=== STORED DATA ===

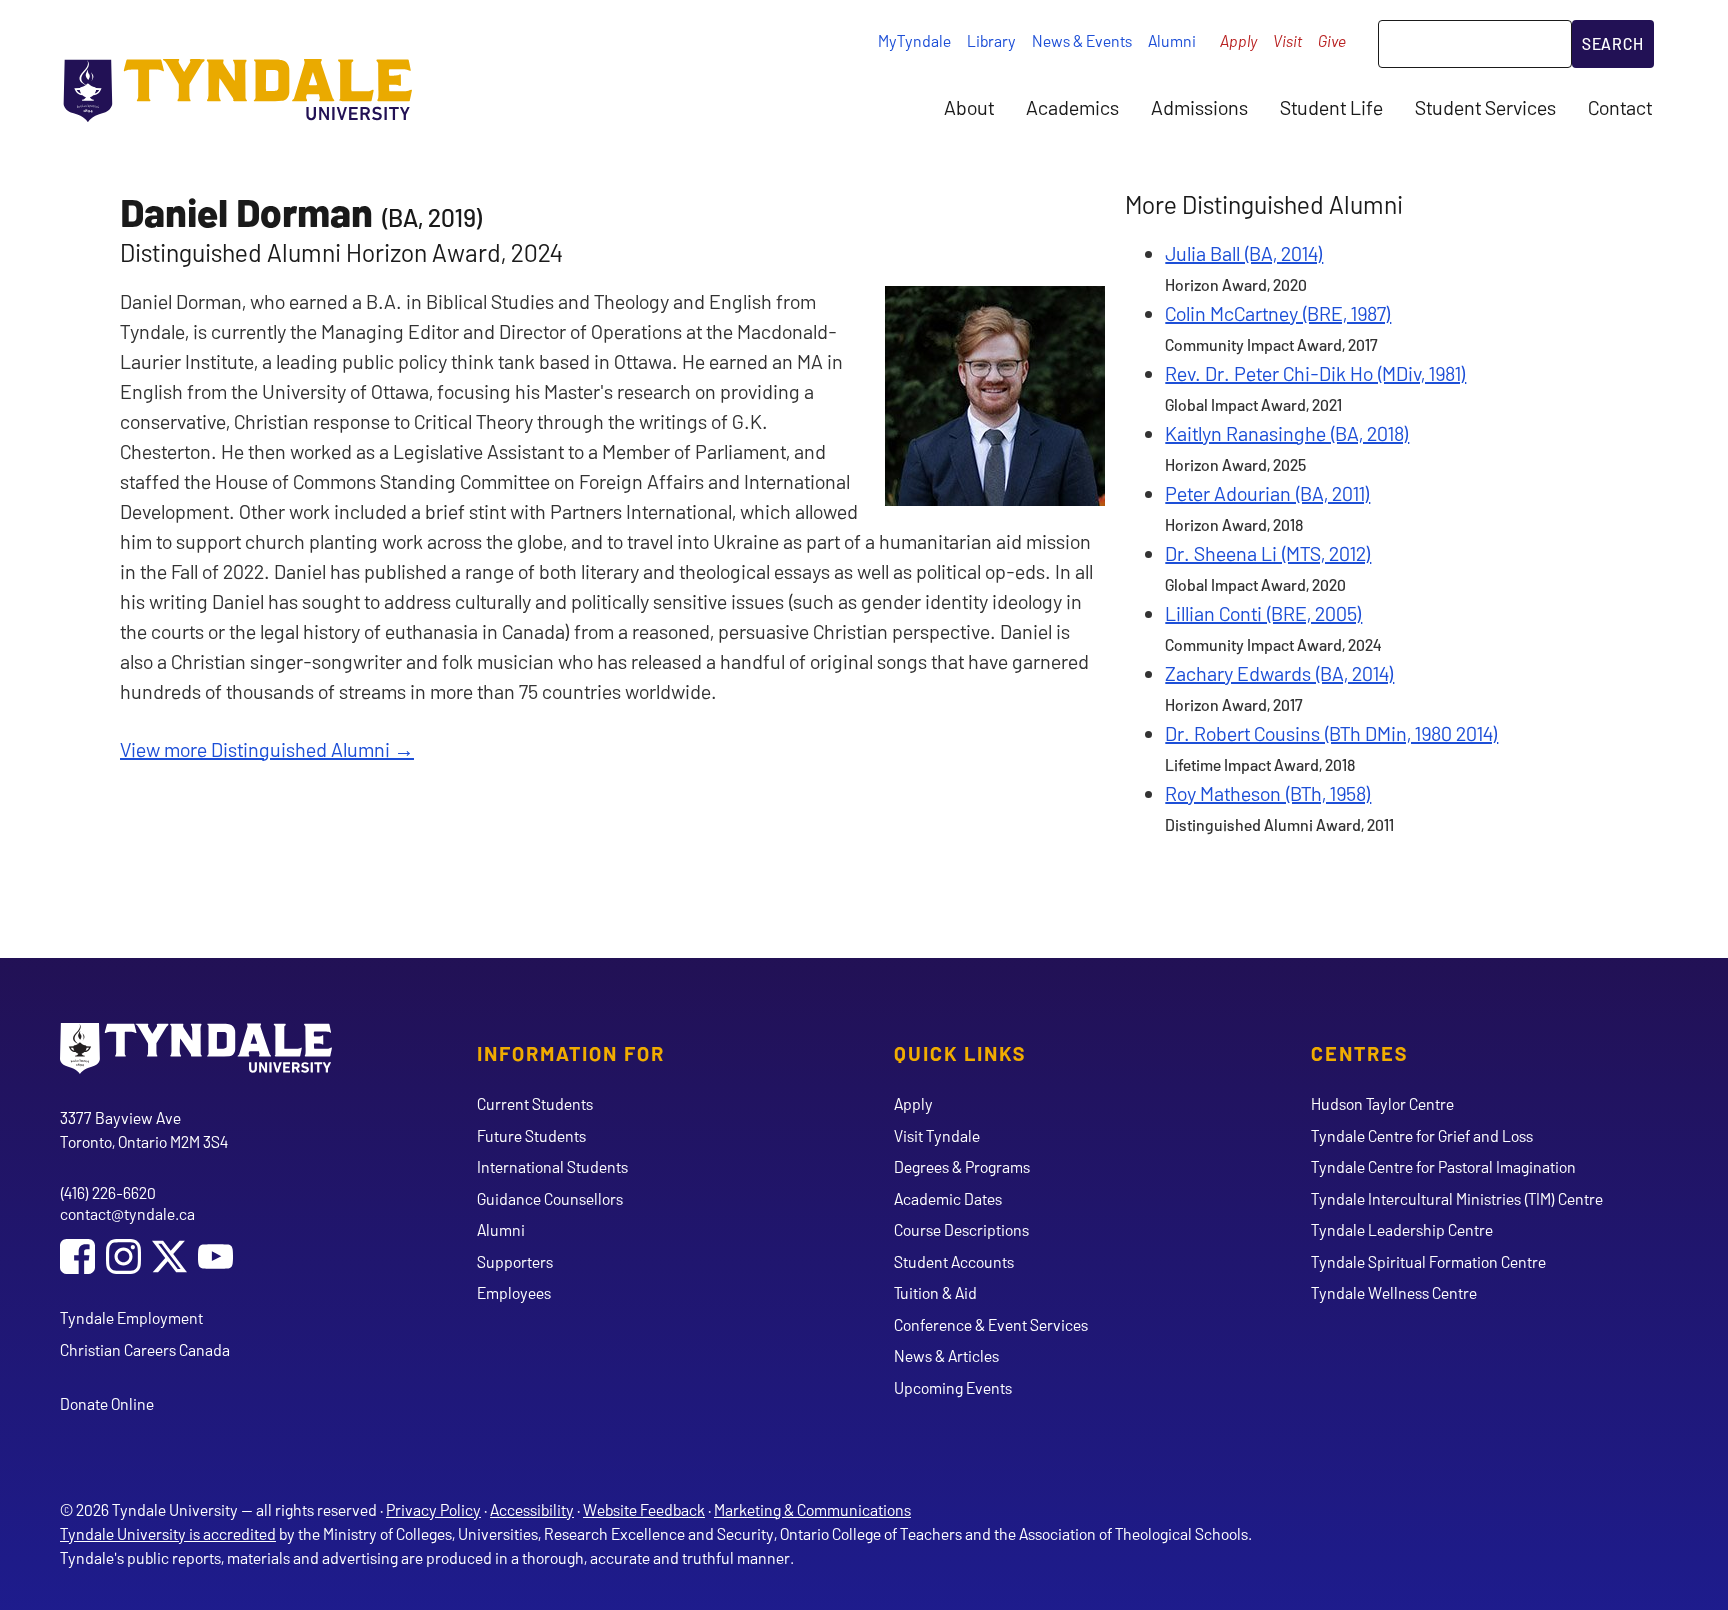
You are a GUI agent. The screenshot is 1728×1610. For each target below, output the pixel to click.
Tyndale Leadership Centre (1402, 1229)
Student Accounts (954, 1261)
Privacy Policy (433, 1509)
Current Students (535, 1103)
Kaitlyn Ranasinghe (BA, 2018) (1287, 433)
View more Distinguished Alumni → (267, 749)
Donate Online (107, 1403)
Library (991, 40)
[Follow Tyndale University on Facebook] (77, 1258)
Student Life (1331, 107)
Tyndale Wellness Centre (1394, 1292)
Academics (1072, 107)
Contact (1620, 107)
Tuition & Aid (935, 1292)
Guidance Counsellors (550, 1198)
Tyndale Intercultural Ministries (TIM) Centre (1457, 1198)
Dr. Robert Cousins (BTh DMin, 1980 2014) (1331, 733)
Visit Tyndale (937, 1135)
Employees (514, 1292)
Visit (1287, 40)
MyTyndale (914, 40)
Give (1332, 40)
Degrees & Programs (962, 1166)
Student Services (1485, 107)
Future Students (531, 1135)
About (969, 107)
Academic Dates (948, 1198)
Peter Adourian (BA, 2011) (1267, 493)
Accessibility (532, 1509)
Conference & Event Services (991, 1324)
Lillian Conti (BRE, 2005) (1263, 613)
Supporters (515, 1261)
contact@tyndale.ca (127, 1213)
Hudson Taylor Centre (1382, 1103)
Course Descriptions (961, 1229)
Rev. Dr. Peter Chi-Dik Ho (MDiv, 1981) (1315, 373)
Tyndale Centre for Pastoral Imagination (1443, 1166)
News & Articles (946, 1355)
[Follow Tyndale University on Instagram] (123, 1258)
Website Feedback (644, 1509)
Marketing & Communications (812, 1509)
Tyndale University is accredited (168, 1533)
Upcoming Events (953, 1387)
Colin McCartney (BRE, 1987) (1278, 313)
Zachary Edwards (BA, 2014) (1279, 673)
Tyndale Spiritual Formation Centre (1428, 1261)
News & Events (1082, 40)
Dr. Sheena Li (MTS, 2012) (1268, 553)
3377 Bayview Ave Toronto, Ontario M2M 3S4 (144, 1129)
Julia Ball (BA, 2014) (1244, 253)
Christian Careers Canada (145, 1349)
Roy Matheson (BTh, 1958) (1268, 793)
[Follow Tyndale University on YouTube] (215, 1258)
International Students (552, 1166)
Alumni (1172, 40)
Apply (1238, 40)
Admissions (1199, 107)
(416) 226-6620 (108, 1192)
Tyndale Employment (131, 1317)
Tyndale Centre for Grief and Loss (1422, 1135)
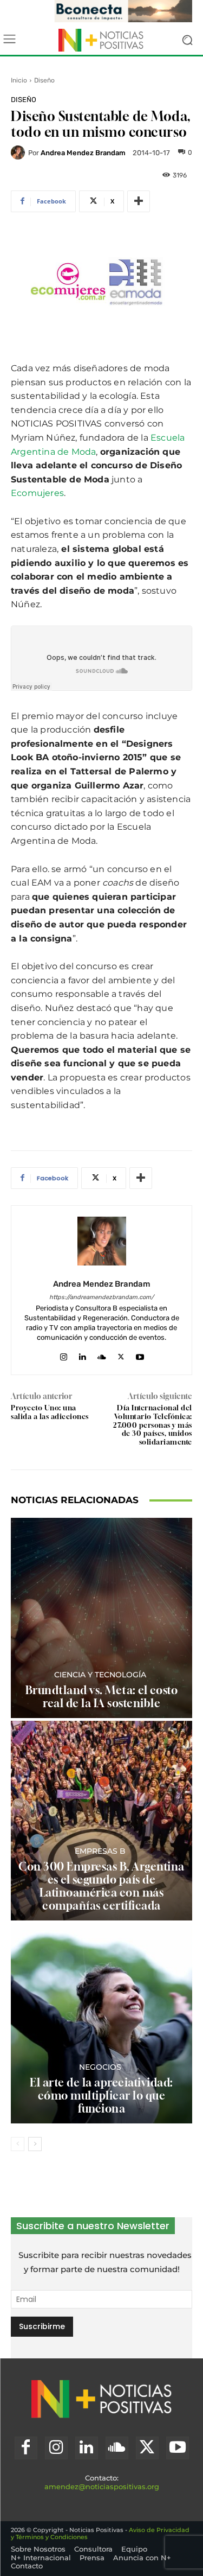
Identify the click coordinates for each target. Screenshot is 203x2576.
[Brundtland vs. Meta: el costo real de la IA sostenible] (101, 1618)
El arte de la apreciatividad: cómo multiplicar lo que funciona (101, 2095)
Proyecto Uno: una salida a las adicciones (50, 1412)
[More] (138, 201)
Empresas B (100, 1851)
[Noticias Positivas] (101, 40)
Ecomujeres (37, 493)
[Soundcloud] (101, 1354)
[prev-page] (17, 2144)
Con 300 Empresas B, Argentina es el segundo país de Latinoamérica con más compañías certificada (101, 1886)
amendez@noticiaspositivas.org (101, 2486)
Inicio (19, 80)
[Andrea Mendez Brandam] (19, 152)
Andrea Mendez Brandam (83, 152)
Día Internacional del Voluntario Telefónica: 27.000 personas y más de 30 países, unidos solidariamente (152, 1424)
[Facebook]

===

REQUIRED ACTION ▸ Repeat exactly the lines from the start of the entries down to the line with "Tyndale Intercultural Ministries", keeping both ends but none of the pictures.

COMPLETED EXERCISE ▸
You are a GUI agent. The screenshot is 1728×1610. For each target below, output the pixel to click.
Tyndale Leadership Centre (1402, 1229)
Student Accounts (954, 1261)
Privacy Policy (433, 1509)
Current Students (535, 1103)
Kaitlyn Ranasinghe (BA, 2018) (1287, 433)
View more Distinguished Alumni → (267, 749)
Donate Online (107, 1403)
Library (991, 40)
[Follow Tyndale University on Facebook] (77, 1258)
Student Life (1331, 107)
Tyndale Wellness Centre (1394, 1292)
Academics (1072, 107)
Contact (1620, 107)
Tuition & Aid (935, 1292)
Guidance Counsellors (550, 1198)
Tyndale Intercultural Ministries (TIM) Centre (1457, 1198)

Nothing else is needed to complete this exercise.